(Required actions):
**1.** In the forum thread, rewrite the paragraph beginning "I've been thinking about this very subject" as a short bulleted list that keeps its main points.
**2.** In the forum thread, what two adjectives does Reel Time use after "Very nice synopsis"?

(Quoted passage):
◇ ◇ ◇

Love the Lord your God with all your heart, with all your mind and with all your will and love your neighbor as your self. This is the greatest comandment. 
I 'm as guilty as anyone else in worrying about the the human condition and the state of affairs in our world. I forget that God is in control and all I have to do is be obedient and to love Him and serve Him and to love my neighbors. Help us Lord to put our trust into you. We pray for your peace in our hearts and our minds. In Jesus' name we pray.


----------



## wtc3 (Aug 16, 2005)

I've been thinking about this very subject alot lately and it really, genuinely bothers me to think about my children's future. Reading this puts me at ease a little bit but truth be told, I'll still worry about it. Sometimes I think about it so much that I have a hard time focusing at work. I know that I should take comfort in His words, and I do, but I still worry that I won't be able to help out when it's needed. But I guess that's just part of being a parent!


----------



## Reel Time (Oct 6, 2009)

Very nice synopsis. Accurate and concise.
RT


----------



## Livininlogs (Oct 12, 2005)

Reel Time said:


> Very nice synopsis. Accurate and concise.
> RT


 Thats what I was thinking a very good way to explain to someone who does not now our Lord exactly what he has in his hand, and for me a reminding what i am holding.


----------

◇ ◇ ◇

(Data block):
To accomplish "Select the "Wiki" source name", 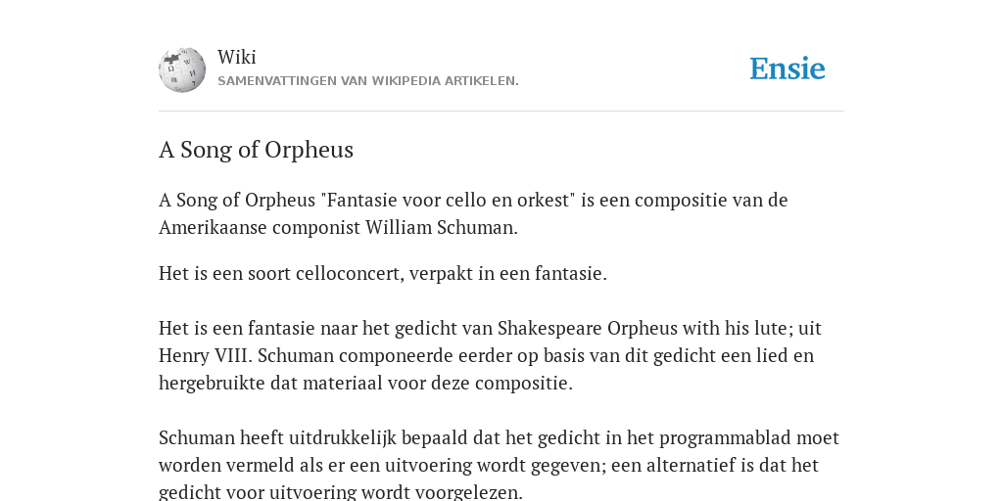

◇ ◇ ◇

(Answers to the exercise):
**1.**
- The writer has been thinking about this subject a lot lately and is genuinely bothered by thoughts of their children's future.
- Reading this eases the worry a little, but the worry will continue.
- Sometimes these thoughts make it hard to focus at work.
- The writer takes comfort in His words but still worries about being unable to help when it's needed.
- The writer sees this as part of being a parent.

**2.** Accurate and concise.